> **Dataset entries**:
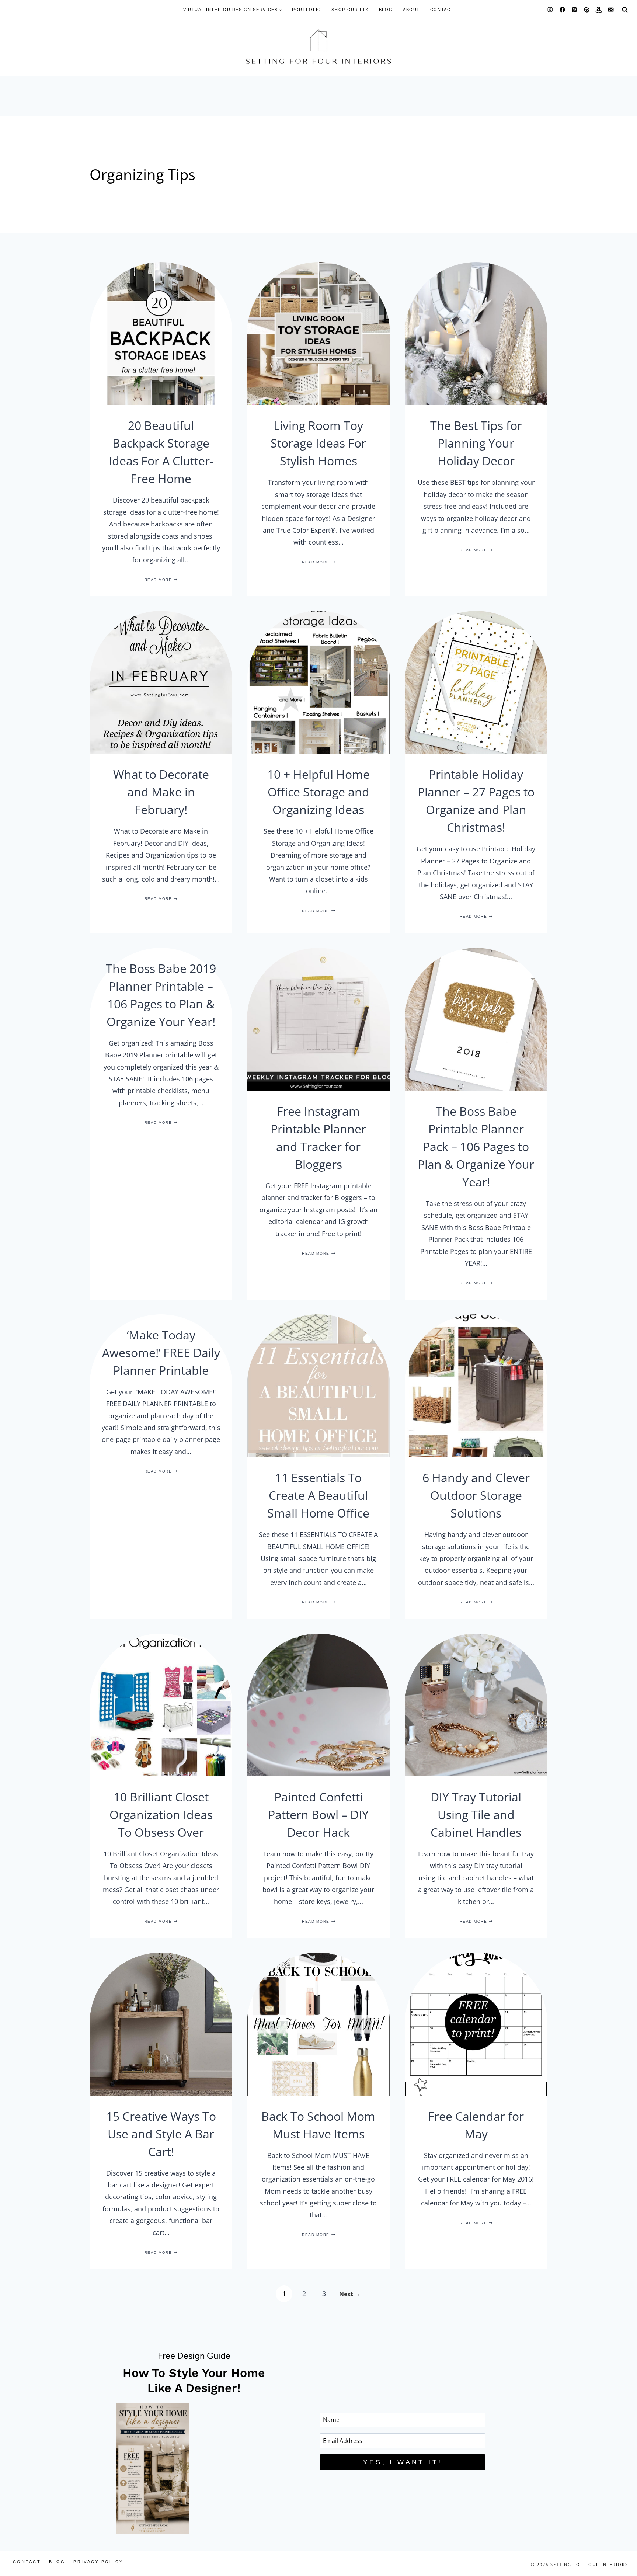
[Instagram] (550, 9)
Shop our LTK (350, 9)
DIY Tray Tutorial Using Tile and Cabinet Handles (476, 1814)
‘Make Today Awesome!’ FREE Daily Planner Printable (161, 1352)
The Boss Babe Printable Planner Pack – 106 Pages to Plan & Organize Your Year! (476, 1146)
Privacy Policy (98, 2561)
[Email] (611, 9)
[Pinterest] (574, 9)
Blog (386, 9)
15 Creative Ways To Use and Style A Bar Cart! (161, 2133)
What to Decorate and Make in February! (161, 791)
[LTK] (586, 9)
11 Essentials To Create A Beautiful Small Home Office (318, 1495)
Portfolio (306, 9)
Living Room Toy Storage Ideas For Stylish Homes (318, 443)
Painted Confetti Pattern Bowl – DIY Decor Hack (318, 1814)
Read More (161, 580)
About (411, 9)
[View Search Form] (625, 9)
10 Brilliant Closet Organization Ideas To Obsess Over (161, 1814)
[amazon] (599, 9)
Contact (442, 9)
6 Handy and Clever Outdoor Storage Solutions (476, 1495)
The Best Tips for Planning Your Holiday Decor (476, 443)
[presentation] (161, 333)
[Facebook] (562, 9)
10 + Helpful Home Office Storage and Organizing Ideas (318, 791)
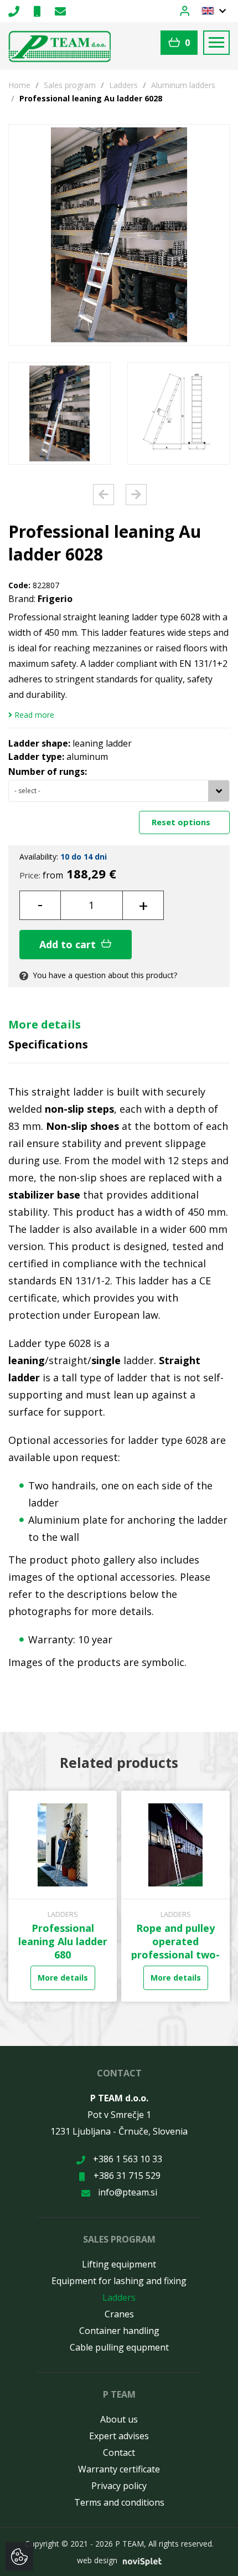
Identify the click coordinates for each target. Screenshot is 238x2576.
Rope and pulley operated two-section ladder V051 (143, 1948)
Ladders (123, 85)
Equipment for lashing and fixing (119, 2281)
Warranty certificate (119, 2469)
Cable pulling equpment (119, 2347)
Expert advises (119, 2436)
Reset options (182, 821)
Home (19, 85)
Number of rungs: (47, 771)
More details (44, 1024)
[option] (59, 413)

> **WHAT THE TASK REQUIRES**:
Retype the data exactly as it stands, but keep the images out of your copy.

> **EXERCISE OUTPUT**:
[Instagram] (550, 9)
Shop our LTK (350, 9)
DIY Tray Tutorial Using Tile and Cabinet Handles (476, 1814)
‘Make Today Awesome!’ FREE Daily Planner Printable (161, 1352)
The Boss Babe Printable Planner Pack – 106 Pages to Plan & Organize Your Year! (476, 1146)
Privacy Policy (98, 2561)
[Email] (611, 9)
[Pinterest] (574, 9)
Blog (386, 9)
15 Creative Ways To Use and Style A Bar Cart! (161, 2133)
What to Decorate and Make in February! (161, 791)
[LTK] (586, 9)
11 Essentials To Create A Beautiful Small Home Office (318, 1495)
Portfolio (306, 9)
Living Room Toy Storage Ideas For Stylish Homes (318, 443)
Painted Confetti Pattern Bowl – DIY Decor Hack (318, 1814)
Read More (161, 580)
About (411, 9)
[View Search Form] (625, 9)
10 Brilliant Closet Organization Ideas To Obsess Over (161, 1814)
[amazon] (599, 9)
Contact (442, 9)
6 Handy and Clever Outdoor Storage Solutions (476, 1495)
The Best Tips for Planning Your Holiday Decor (476, 443)
[presentation] (161, 333)
[Facebook] (562, 9)
10 + Helpful Home Office Storage and Organizing Ideas (318, 791)
Identify the click coordinates for each target. Screenshot is 238x2576.
Rope and pulley operated two-section ladder V051 (143, 1948)
Ladders (123, 85)
Equipment for lashing and fixing (119, 2281)
Warranty certificate (119, 2469)
Cable pulling equpment (119, 2347)
Expert advises (119, 2436)
Reset options (182, 821)
Home (19, 85)
Number of rungs: (47, 771)
More details (44, 1024)
[option] (59, 413)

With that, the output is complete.